I publish a monthly email newsletter with personal updates and interesting things I read or learned that month. The latter is archived below. If you’d like to be added to the newsletter, email me.

November 2025 Roundup

An interesting multi-part retrospective on 2010s culture from a little-subscribed Substack

Before dropping out to found Theranos, Elizabeth Holmes had only two semesters’ worth of chemical engineering, but that was irrelevant, as the stamp of Stanford became the only relevant factor in her ridiculous narrative of entrepreneurship ... Unlike Holmes, Javice collected her degree, but classmates told Fortune she more or less spent her time collecting stamps, as she finagled her way into a prestigious incubator for entrepreneurship that the university hosted

There was a fairly recent tweet expressing outrage that Columbia University was revoking degrees to sanction student activists, and it said something like, “How can they revoke degrees? Degrees are earned.” While the work of attending classes and completing assignments and passing exams does seem to show the inherent value of a degree, the autodidact gets no respect for a reason. The conferral of a diploma, the recognition by a university and preferably a university with a good name, is what makes that work “real”

The Long 2010s, Part 1: Activity Without Action. Substack


Trader Joe's played a major role in popularizing wine (particularly Californian wine) in America. In 1970, Trader Joe's was the largest wine retailer in California.

Buyer for Trader Joe's stores helped popularize wine. Los Angeles Times
The Complete History & Strategy of Trader Joe's. Acquired

Prediction Error Minimization Theory suggests the brain works by refining a world model to minimize the difference between its prediction and what happens next. I had never heard of this; it's supervised learning for cognitive science, which seems too simplistic.

Is prediction error minimization all there is to the mind?. The Brains Blog

One economist calculates U.S. academic achievement declines will result in 6% lower GDP by the end of the century.

An 8 per cent lifetime 'tax' is coming for students. Washington Post


Last month, I shared an Atlantic article about the De Beers diamond cartel. They just ran a paid post in the NYT. Like their previous campaigns, it doesn't advertise any product; this time they mythologize the story of a single diamond discovery.

How Diamonds are Born. New York Times (Paid Post)

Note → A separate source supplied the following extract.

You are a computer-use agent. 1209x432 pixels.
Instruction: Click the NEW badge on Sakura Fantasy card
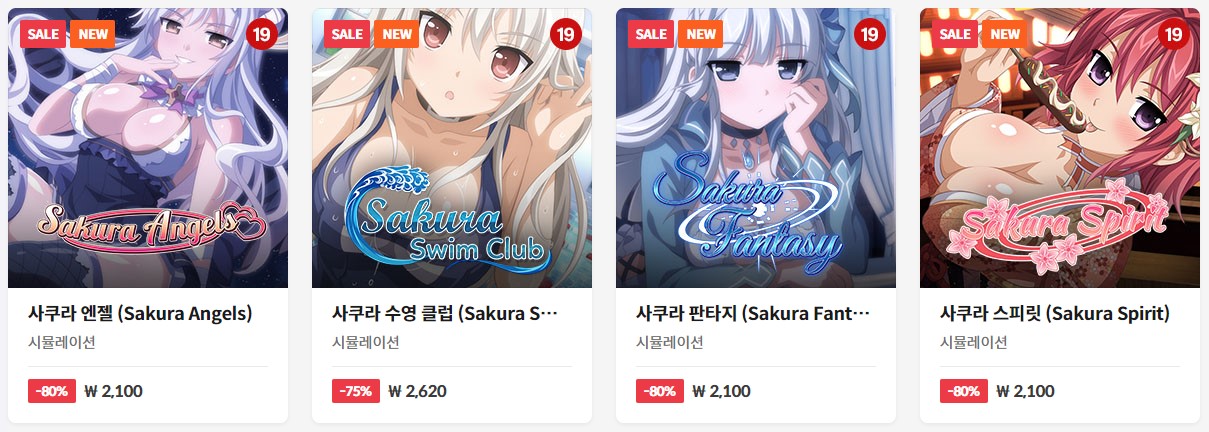(x=701, y=33)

The first AI image that made my jaw drop. Courtesy of Nano Banana Pro. Past models made photorealistic people look airbrushed and glossy; we've crossed the uncanny valley completely.

Riley Goodside. X


Taiwan's central bank plays a heavy-handed role in devaluing its currency to subsidise exports. Good news for Joey!

Critics say the central bank prioritises export growth with single-minded fervour, an approach which harms the country in several ways. First, keeping the currency weak subsidies exporters at the expense of importers. In Taiwan, where the vast majority of both food and fuel (for vehicles and power plants) is imported, this acts as a transfer from poor households to the owners and employees of exporting firms. Taiwanese workers have good reason to feel aggrieved. Labour productivity has doubled since 1998, yet unlike in most rich countries or even in wage-suppressed China, pay has not risen in tandem. Taiwanese unit labor costs, a measure of what workers earn per unit of output, have fallen by 25% over the same period.

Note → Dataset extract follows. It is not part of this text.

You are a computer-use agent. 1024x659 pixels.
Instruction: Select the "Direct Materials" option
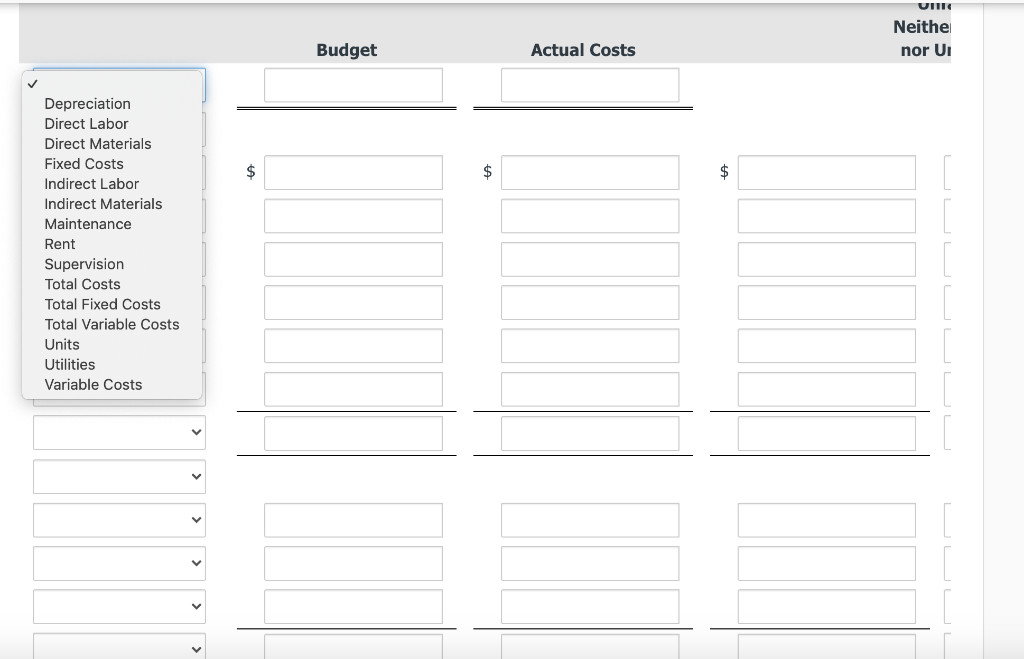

A Taiwanese Big Mac, it turns out, costs 56% less than an American one. America is a fraction wealthier than Taiwan, but that affects things only on the margins. Adjusting for this, we calculate that the Taiwan dollar is 55% undervalued, the most of all 53 currencies we track.

Formosan flu. Economist

I just started reading Gregory Clark's The Son Also Rises. He tracks social mobility using the relative prevalence of surnames in elite institutions. The rates he calculates are lower than most other estimates.

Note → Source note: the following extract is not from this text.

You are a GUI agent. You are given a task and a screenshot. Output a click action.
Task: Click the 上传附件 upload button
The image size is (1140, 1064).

Thus the representation of surnames among both attorneys and physicians in Sweden suggests a similar pattern: social mobility in Sweden is much slower than conventional estimates suggest, even for very recent generations. A second surprising finding from the surname distribution of Swedish physicians is that not only are true social mobility rates slower than conventionally estimated, but they are no faster now than they were in the early twentieth century. The enlargement of the political franchise and the institutions of the extensive welfare state of modern Sweden, including free university education and maintenance subsidies to students, have done nothing to increase rates of social mobility.